Identify each line in the records below that contains the word "size", and copy those lines in full.
━━ DATA SUPPLIED
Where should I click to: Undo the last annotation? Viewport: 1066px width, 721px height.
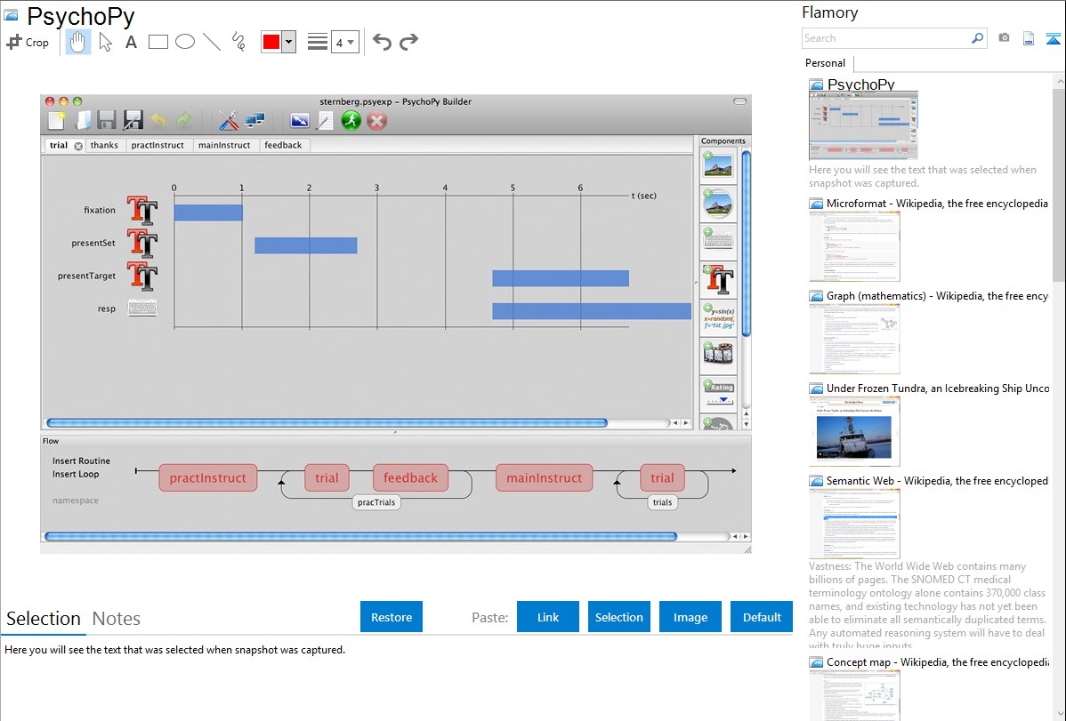(x=382, y=42)
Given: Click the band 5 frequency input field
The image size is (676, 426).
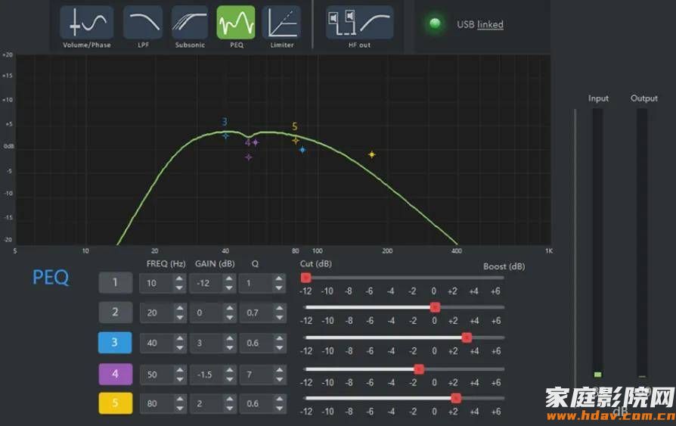Looking at the screenshot, I should (x=157, y=404).

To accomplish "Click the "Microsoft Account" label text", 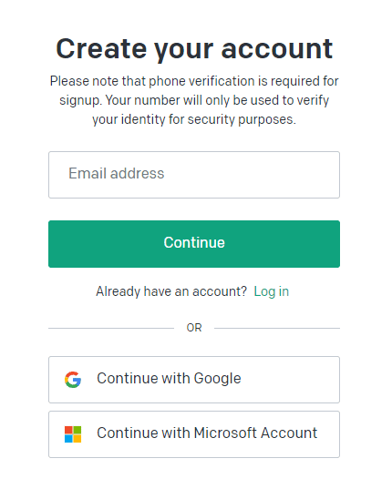I will coord(255,433).
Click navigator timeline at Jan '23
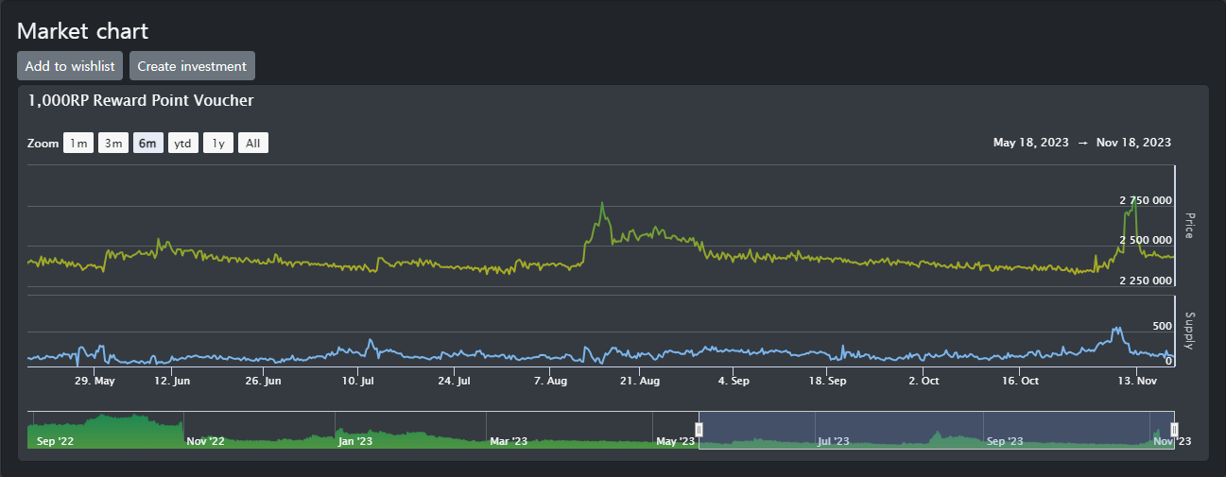Viewport: 1226px width, 477px height. pos(355,441)
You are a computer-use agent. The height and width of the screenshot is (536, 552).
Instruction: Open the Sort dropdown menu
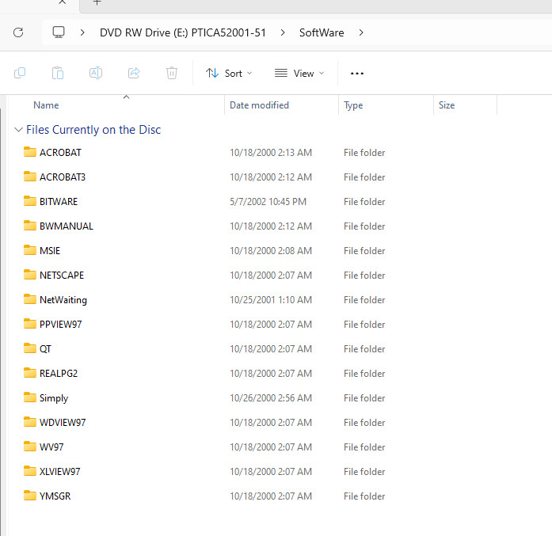(229, 73)
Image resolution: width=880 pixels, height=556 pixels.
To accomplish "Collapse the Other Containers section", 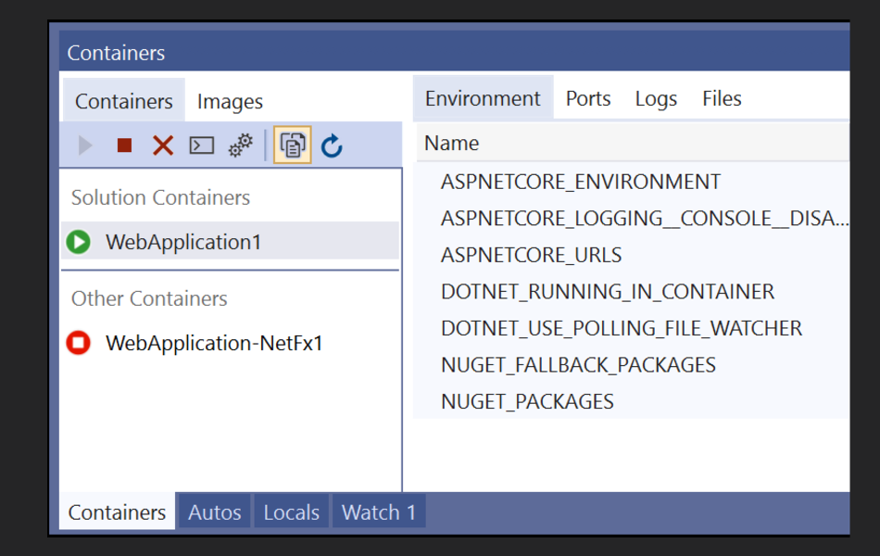I will click(x=148, y=298).
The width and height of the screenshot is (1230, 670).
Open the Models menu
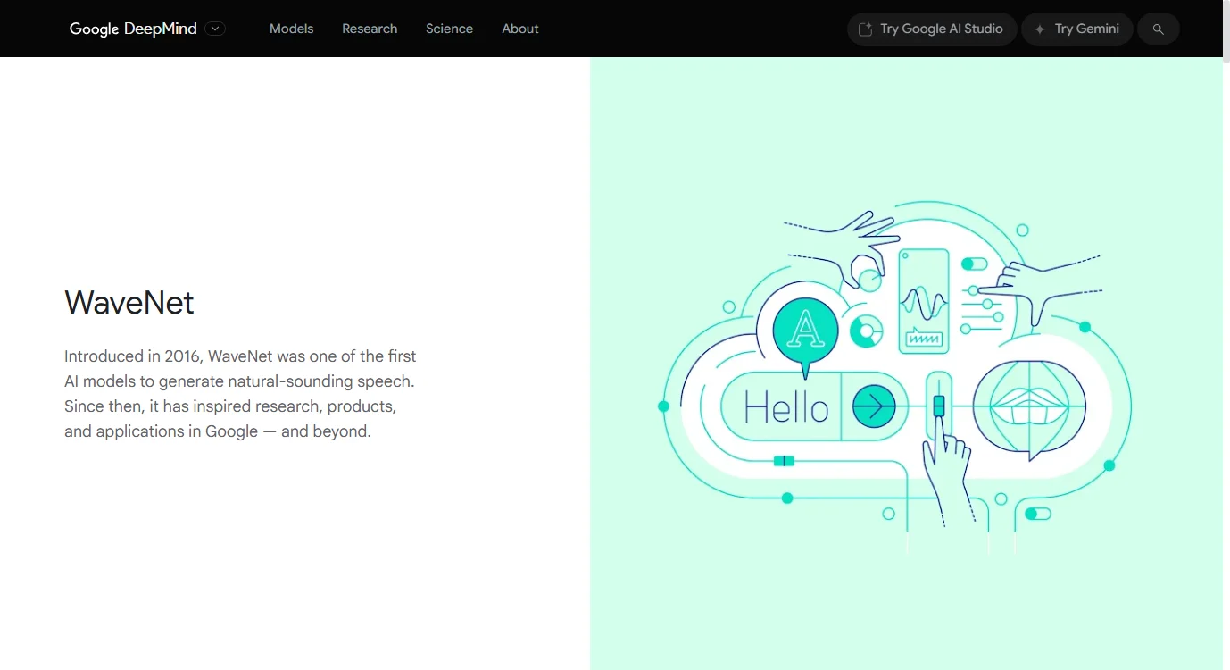click(291, 29)
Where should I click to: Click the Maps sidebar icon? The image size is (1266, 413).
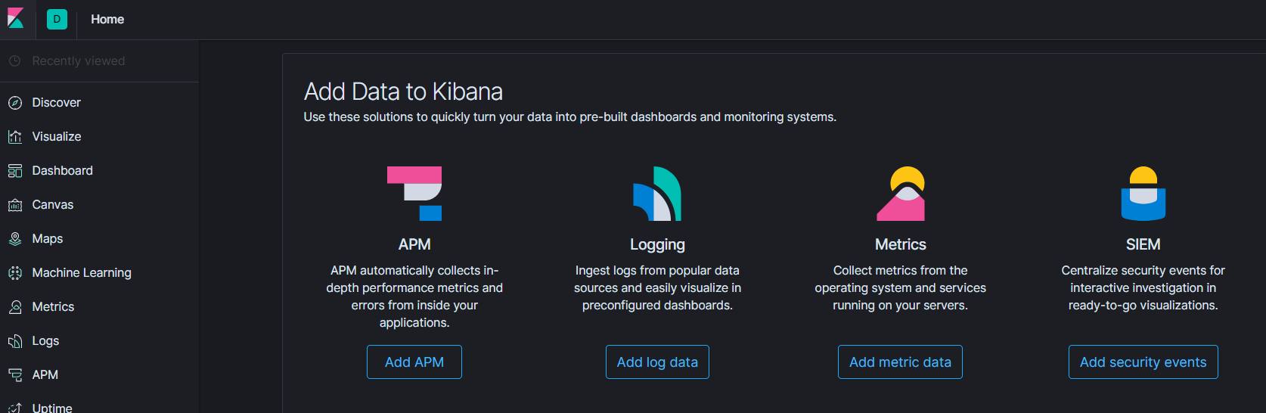(x=15, y=239)
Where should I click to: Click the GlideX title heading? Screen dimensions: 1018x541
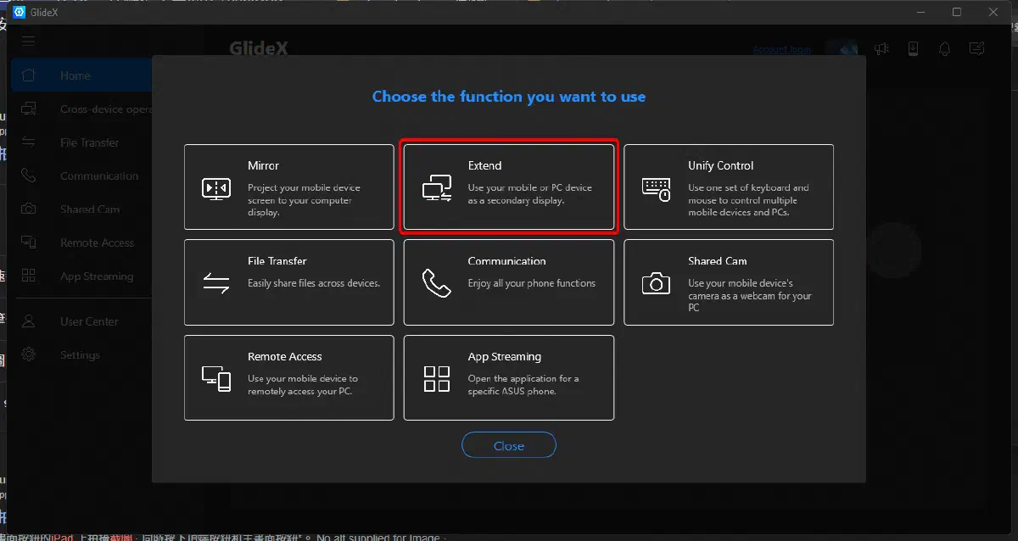[260, 48]
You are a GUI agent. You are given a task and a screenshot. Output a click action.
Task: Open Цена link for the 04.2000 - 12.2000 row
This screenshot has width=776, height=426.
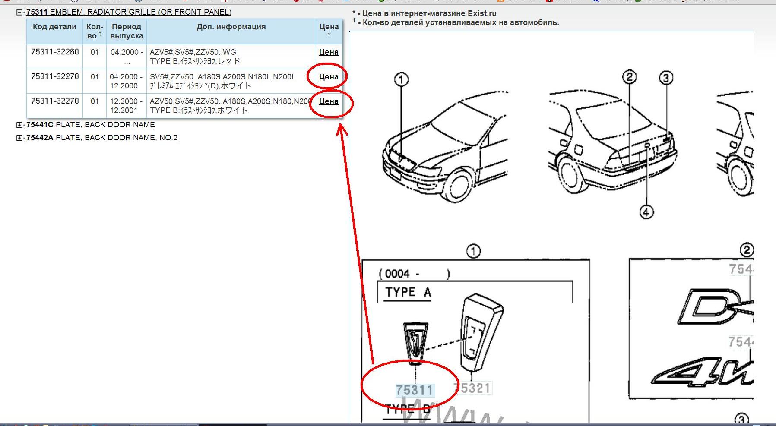(x=328, y=77)
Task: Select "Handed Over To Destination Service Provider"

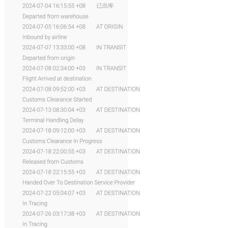Action: click(x=79, y=183)
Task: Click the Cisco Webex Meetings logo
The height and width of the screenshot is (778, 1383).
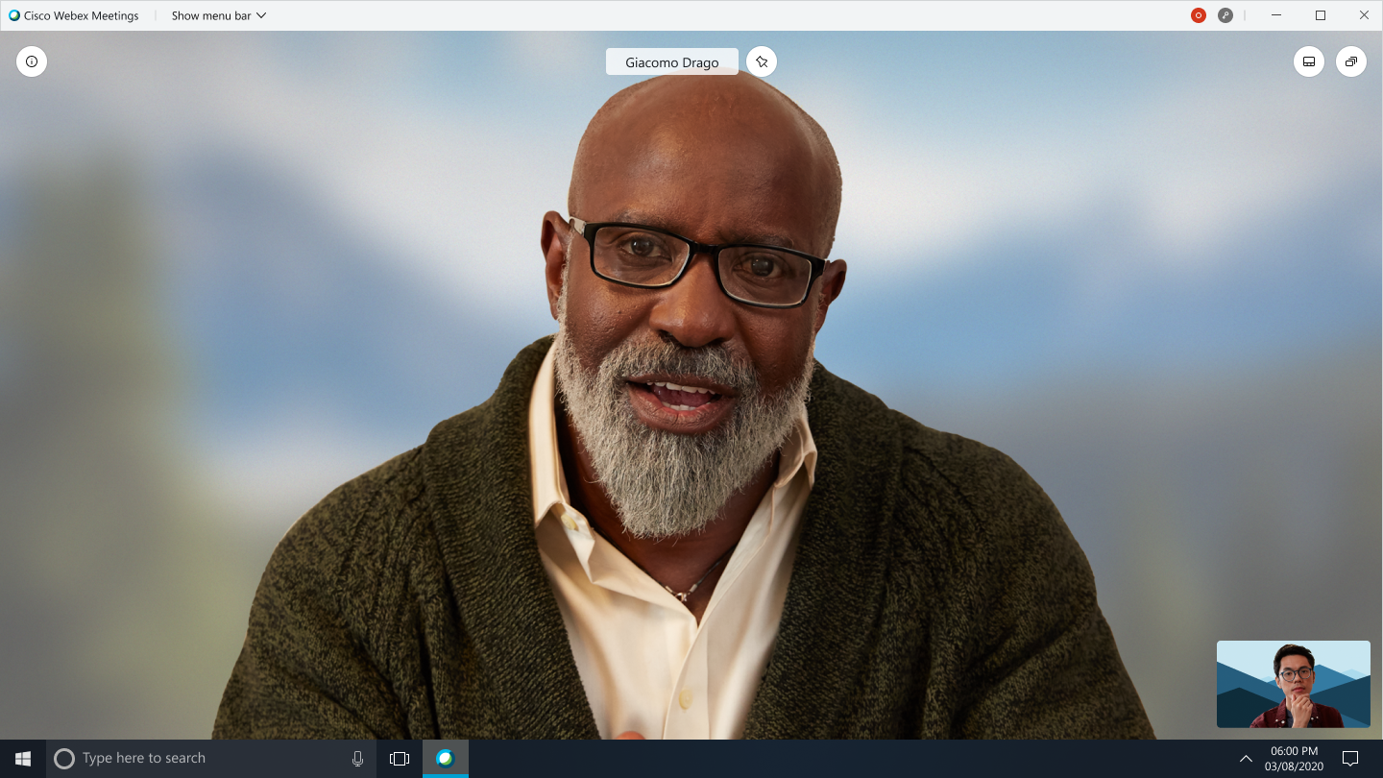Action: click(14, 15)
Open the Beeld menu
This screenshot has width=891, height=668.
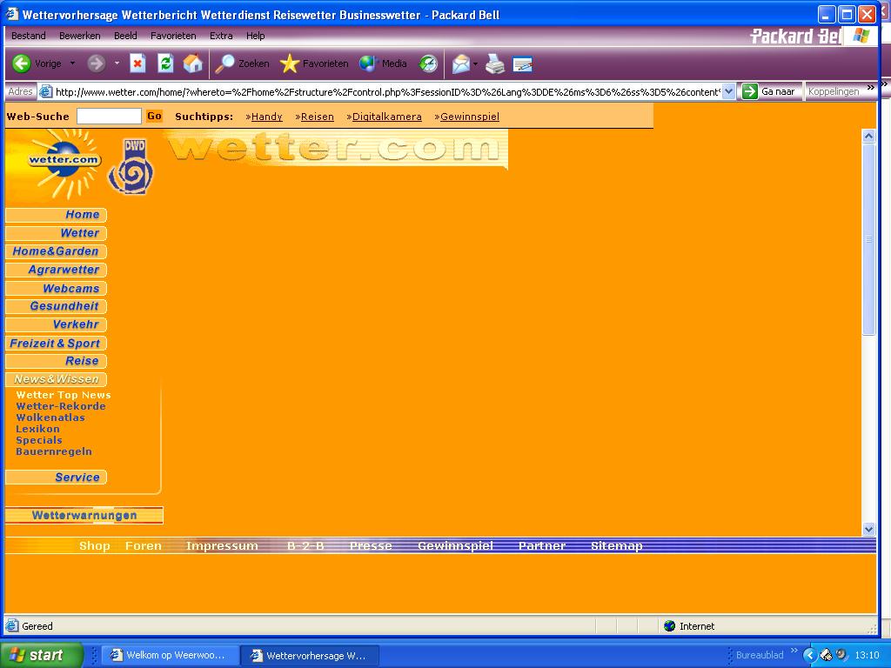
━━━━
*IN RESPONSE*:
The image size is (676, 426).
Where should I click to: Click the Maps sidebar icon? The image size is (1266, 413).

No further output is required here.